Les plans d’Eusebio Unzue pour ses 3 leaders sont peu clairs jusqu’ici. La seule demi-certitude, répétée comme une mantra depuis le début de saison, c’est la présence du Tridente au TdF, avec Quintana comme primus inter pares et la victoire à Paris comme objectif majeur pour 2018. Nairo en leader avec 2 super gregarios, le plan a de la gueule, même si certains disent sotto voce que le meilleur du Colombien est derrière lui. Quoi qu’il en soit, le plan implique forcément aussi que Quintana ne sera pas au Giro: il a prouvé en 2017 ne pas être capable d’un tel enchaînement en arrivant lessivé sur le TdF. Valverde, lui, a 3 objectifs très clairs: les Ardennaises, forcément, ensuite une Vuelta qui pourrait être sa dernière, et surtout les Mondiaux d’Innsbruck, dont le tracé tyrolien est taillé à sa mesure. Pas difficile de se mettre à sa place et de rêver à un mega farewell tour durant la saison 2019 (il aura 38 ans) avec le maillot arc-en-ciel sur le dos! Bref, avec ses objectifs plutôt situés en fin de saison, s’il doit être au TdF pour aider Nairo, il va s’économiser méchant jusqu’au départ de Bruxelles, et fera à tous les coups l’impasse sur le Giro. Donc voilà, si vous lisez comme moi dans les feuilles de coca, vous aurez déduit que le rôle de leader Movistar au Giro est quasiment promis à Landa, de quoi le motiver à profiter de cette Ruta del Sol pour marquer un avantage psychologique face à Froome, celui qui sera – avec les réserves juridiques d’usage - son principal adversaire pour la maglia rosa.

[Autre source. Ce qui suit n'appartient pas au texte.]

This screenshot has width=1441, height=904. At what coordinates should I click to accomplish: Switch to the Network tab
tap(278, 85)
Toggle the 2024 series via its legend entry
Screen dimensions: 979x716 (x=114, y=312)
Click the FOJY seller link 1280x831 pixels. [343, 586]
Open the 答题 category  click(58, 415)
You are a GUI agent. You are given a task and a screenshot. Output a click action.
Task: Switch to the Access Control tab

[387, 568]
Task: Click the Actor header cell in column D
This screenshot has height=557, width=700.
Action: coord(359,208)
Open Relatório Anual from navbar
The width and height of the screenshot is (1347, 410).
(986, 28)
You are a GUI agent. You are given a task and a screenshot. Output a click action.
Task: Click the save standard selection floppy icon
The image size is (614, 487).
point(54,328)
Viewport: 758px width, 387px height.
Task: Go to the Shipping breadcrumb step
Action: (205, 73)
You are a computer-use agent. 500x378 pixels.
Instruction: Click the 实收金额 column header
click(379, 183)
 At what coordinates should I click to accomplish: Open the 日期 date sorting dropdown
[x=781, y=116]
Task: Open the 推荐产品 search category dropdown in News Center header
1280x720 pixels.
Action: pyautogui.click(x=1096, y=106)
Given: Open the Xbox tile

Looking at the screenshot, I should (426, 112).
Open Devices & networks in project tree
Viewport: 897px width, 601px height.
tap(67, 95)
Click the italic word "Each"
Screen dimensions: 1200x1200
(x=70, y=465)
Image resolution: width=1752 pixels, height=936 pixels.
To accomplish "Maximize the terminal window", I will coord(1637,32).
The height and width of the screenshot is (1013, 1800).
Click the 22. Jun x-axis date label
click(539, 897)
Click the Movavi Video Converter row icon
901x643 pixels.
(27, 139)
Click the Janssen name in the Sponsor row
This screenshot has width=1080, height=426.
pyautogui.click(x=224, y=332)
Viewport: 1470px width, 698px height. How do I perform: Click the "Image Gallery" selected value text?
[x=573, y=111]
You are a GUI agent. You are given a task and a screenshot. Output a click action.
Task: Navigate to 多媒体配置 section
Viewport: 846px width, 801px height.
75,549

Derrière les 2 ténors, Fuglsang (Astana) et Kruijswijk (Lotto NL) viennent certainement avec la même idée de rôder leur moteur 2018 en vue des grands rencez-vous, et ne devraient pas finir loin du podium, tout comme les gregarios Poels, de la Cruz (Sky) et Amador (Movistar). Finalement, on surveillera aussi Olivier Naesen, dont on attend un saut qualitatif lors des prochaines classiques, et qui viendra étrenner son maillot de champion de Belgique en tant que leader chez AG2R.